IHRE AUFGABEN –
[a] Entscheiden Sie für jede der folgenden Aussagen, ob sie zum Auszug zum Ultraschallscreening bei Neugeborenen passt, und belegen Sie jedes Ja oder Nein mit den ausschlaggebenden Worten des Auszugs als wörtlichem Zitat.
(i) Die Neugeborenen wurden zwischen dem 3. und dem 10. Lebenstag sonographiert.
(ii) Die Befunde wurden prospektiv ausgewertet.
(iii) Eine HTS II.° entspricht einer Dilatation des Pyelons von höchstens 5 mm.
[b] Führen Sie den Auszug zum Ultraschallscreening bei Neugeborenen im Anschluss an seinen letzten Satz weiter.

Ultraschallscreening der Nieren und des Harntraktes bei Neugeborenen

Zusammenfassung

Im Neugeborenenalter sind Harntransportstörungen (HTS) und Nierenanomalien meist asymptomatisch. Unerkannte obstruktive Uropathien können jedoch im Laufe der Entwicklung schwere Schädigungen des Nierenparenchyms verursachen.

Fragestellung: Wie hoch ist die Inzidenz von Harntransportstörungen und Nieren- bzw. Harnwegsfehlbildungen im Neugeborenenkollektiv der Universitätsfrauenklinik Gießen der Jahre 1985-1994? Welche möglichen Beziehungen bestehen zwischen geburtshilflichen Parametern bzw. Risikofaktoren und dem Auftreten von Nieren- und Harnwegsbefunden?

Methode: Insgesamt wurden 11887 Neugeborene (von 12961 Geburten) der Jahre 1985-1994 der Universitäts-Frauenklinik Giessen im Rahmen des Neugeborenenscreenings (Hüfte/Niere/Hirn) zwischen dem 3. und 10.Lebenstag in einer standardisierten Vorgehensweise sonographiert. Diese schriftlich und bildlich dokumentierten Befunde wurden retrospektiv anhand morphologischer und morphometrischer Kriterien ausgewertet und bezüglich geburtshilflicher Parameter untersucht. Zur Objektivierung der Dilatation des renalen Pyelons wurde eine quantitative Einteilung in vier verschiedene Grade erstellt (HTS I.°: <= 5 mm, HTS II.°: >= 6 mm, HTS III.°: Dilatation bis in das Nierenbeckenkelchsystem, HTS IV.°: Hydronephrose, d. h. parenchymlose Sackniere).

VORLIEGENDE DATEN –
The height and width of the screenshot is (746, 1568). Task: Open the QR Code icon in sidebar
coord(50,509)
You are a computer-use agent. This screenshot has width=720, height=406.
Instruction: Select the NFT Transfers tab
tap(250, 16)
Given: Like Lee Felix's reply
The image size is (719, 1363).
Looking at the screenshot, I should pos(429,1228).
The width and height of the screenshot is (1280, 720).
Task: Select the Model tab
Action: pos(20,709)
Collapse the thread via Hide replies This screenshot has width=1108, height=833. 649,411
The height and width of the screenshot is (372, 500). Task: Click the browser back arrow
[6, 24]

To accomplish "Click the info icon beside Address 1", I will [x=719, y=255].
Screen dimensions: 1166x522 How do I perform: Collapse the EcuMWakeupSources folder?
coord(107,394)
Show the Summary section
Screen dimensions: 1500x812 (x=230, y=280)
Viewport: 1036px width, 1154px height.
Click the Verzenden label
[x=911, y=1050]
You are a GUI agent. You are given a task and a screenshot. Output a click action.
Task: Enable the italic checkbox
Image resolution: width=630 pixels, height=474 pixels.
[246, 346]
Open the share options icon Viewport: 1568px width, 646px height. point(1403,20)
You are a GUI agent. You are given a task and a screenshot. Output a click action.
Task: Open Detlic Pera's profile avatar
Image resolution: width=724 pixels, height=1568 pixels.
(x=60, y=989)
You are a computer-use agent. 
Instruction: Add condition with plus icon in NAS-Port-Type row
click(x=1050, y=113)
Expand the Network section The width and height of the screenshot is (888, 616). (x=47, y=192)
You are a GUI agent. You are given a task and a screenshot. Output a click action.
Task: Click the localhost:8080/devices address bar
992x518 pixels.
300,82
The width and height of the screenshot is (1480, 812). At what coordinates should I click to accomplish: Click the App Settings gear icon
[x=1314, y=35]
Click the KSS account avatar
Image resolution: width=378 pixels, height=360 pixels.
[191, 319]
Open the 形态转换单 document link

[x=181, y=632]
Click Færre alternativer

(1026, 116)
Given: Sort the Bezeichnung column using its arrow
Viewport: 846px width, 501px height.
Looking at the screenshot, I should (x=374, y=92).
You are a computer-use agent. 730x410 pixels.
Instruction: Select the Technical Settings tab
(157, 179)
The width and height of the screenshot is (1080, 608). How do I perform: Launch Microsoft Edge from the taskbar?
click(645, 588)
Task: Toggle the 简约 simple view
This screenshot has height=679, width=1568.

LÖSUNGEN NACHEINANDER –
[a]
(i) Ja: „zwischen dem 3. und 10.Lebenstag in einer standardisierten Vorgehensweise sonographiert“
(ii) Nein: „retrospektiv anhand morphologischer und morphometrischer Kriterien ausgewertet“
(iii) Nein: „HTS II.°: >= 6 mm“

[b]
Ergebnisse: Es konnten insgesamt 751 Neugeborene (6,3%) mit Nierenveränderungen selektiert werden. Davon zeigten 570 Neugeborene (4,8%) Harntransportstörungen unterschiedlichen Ausprägungsgrades (HTS I.-IV.°). 71,8% (n=409) betrafen das männliche, 28,2% (n=161) das weibliche Geschlecht (p<<0,001). Frühgeborene waren prozentual häufiger von Harntransportstörungen betroffen (p=0,01), ebenso Kinder aus Mehrlingsschwangerschaften (p<<0,001). Teilweise kombiniert mit Harntransportstörungen zeigten sich verschiedene Nierenlage- und Nierenparenchymanomalien (Doppelnieren, Nephrokalzinosen, Hufeisennieren, Beckennieren, multizystisch und polyzystisch dysplastische Nieren).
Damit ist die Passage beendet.